TASK REQUIREMENTS: According to the Dare v. Dare opinion, why would the defendant's admission of her earlier marriage, standing alone, not suffice to establish that marriage? Answer in one to three sentences.

COURT OF CHANCERY OF NEW JERSEY
Oct 19, 1893
52 N.J. Eq. 195 (Ch. Div. 1893)

Opinion

10-19-1893

DARE v. DARE.

W. Berault, for complainant. Charles K. Landis, Jr., for defendant.


Bill by Arthur Dare against Mabel Dare to annul a marriage. Dismissed.

W. Berault, for complainant.

Charles K. Landis, Jr., for defendant.

GREEN, V. C. This bill is filed by the complainant to annul a marriage solemnized between the parties on the 6th day of June, 1889, on the ground that at the time of the said marriage ceremony the defendant had already been married to one Harry M. Jefferson, in the city of Trenton, in this state, on December 8, 1888, and that she had never been lawfully divorced from the said husband, Harry M. Jefferson. The answer of the defendant admits her marriage with complainant, and, further, that on the day named in the bill a formal ceremony of marriage was performed between herself and one Harry M. Jefferson; but she avers that the lastmentioned marriage was void from the beginning, because at the time of said marriage the said Harry M. Jefferson had a wife then living. The admission in the answer of the previous marriage, standing alone, would not be sufficient to establish that fact. The court would refuse to proceed upon it, on the ground that the same might be the result of collusion. Montgomery v. Montgomery, 3 Barb. Ch. 132. It is, however, corroborated by the production of a certified copy of the record in the bureau of vital statistics, and further by the production in evidence of the record of a suit commenced in this court by the defendant against the said Harry M. Jefferson, alias Jones, for the purpose of annulling that marriage. There is really no serious contention that the alleged marriage between the defendant and Jefferson, or Jones, did take place in Trenton December 8, 1888, and the real controversy in the cause has been whether that marriage was valid. It appears by the testimony of Nettie Ames, one of the witnesses to the marriage, and a sister of the bride, that a marriage ceremony was performed between Harry M. Jones and one Jennie C. A. Ames, in the city of New York, on the 10th day of February, 1886, by the Rev. Dr. Baker, a minister of the Gospel, at the time connected with the Madison Avenue Church, in that city. This is fortified by the production of a certified copy of the records of such marriage on file in the bureau of vital statistics of the city of New York, and further by the testimony of Harry M. Jones and his wife, taken in New York on commission. The identity of the said Harry M. Jones as Harry M. Jefferson, under which name the marriage ceremony was performed between himself and the defendant, is established beyond question.

[Data records]
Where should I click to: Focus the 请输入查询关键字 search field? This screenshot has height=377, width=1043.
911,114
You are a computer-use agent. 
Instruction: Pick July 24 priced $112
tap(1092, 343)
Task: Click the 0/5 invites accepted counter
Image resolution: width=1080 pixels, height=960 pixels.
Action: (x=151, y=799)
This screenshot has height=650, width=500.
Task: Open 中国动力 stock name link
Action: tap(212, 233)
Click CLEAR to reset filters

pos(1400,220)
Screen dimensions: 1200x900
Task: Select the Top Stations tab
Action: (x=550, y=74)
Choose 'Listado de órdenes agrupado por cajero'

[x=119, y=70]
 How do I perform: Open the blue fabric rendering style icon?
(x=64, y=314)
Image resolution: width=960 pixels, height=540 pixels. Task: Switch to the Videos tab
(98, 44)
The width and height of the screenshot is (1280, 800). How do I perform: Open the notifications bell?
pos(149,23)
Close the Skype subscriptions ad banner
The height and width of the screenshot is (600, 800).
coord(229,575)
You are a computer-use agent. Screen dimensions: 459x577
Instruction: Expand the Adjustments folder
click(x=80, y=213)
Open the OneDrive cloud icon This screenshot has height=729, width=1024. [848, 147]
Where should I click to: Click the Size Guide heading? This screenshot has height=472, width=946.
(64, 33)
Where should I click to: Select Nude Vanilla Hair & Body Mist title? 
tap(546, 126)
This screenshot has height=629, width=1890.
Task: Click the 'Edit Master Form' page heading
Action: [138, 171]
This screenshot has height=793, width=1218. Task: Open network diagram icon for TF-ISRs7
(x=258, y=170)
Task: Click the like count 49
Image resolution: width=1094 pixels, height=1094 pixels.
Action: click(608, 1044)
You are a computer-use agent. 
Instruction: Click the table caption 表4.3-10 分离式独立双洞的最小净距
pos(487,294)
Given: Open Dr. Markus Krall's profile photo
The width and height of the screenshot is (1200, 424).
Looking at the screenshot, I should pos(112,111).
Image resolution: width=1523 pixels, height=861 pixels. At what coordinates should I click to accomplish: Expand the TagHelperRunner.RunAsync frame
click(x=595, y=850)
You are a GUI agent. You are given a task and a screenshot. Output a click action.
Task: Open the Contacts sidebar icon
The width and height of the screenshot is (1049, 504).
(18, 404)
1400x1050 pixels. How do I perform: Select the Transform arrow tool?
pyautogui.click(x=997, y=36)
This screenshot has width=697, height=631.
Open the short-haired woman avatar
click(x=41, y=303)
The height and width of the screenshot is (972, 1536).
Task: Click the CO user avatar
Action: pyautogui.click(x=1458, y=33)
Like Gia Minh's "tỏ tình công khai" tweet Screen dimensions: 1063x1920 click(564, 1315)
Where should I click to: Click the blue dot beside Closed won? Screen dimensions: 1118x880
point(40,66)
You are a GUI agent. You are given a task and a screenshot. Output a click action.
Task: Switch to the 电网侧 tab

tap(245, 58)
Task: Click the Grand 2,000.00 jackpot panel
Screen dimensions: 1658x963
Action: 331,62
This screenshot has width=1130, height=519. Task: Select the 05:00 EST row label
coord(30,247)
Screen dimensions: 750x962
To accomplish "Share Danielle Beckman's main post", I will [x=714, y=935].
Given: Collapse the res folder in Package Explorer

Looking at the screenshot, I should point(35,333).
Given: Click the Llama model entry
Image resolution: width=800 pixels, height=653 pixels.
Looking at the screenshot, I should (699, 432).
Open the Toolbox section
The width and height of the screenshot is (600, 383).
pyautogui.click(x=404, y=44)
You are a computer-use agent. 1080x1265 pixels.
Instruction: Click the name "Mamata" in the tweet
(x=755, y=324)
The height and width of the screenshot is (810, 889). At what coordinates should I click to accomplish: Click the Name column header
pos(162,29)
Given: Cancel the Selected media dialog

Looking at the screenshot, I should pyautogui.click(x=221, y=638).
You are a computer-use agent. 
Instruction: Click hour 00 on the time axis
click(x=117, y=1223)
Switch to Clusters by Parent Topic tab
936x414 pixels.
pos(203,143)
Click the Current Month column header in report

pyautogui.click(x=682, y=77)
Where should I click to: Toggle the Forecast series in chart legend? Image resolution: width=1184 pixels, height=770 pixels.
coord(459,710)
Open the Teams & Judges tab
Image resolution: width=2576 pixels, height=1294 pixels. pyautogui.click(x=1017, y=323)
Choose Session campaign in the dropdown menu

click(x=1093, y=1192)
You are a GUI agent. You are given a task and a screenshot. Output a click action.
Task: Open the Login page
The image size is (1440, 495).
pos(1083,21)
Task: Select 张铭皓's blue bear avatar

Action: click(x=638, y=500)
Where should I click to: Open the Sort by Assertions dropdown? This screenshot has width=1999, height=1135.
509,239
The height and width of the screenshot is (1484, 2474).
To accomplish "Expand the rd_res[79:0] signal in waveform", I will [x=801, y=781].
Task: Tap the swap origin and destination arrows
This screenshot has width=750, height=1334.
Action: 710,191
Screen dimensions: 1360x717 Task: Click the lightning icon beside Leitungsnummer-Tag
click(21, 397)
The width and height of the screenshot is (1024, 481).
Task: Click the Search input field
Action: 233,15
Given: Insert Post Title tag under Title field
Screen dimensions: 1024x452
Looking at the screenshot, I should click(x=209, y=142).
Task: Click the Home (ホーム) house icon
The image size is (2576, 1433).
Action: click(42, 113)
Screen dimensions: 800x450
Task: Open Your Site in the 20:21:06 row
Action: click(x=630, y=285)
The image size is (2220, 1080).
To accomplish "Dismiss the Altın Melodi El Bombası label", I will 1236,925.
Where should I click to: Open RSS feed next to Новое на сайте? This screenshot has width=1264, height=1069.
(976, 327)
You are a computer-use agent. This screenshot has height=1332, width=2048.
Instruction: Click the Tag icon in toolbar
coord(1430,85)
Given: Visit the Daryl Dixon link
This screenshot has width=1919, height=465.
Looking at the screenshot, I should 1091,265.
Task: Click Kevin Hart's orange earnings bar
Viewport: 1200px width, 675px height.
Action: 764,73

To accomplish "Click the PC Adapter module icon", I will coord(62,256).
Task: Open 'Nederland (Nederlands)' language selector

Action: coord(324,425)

TASK RESPONSE: The opinion states that the court would refuse to proceed on the admission alone because it might be the result of collusion between the parties. The admission therefore needed corroboration, which came from a certified copy of the record in the bureau of vital statistics and the record of the defendant's suit to annul that marriage.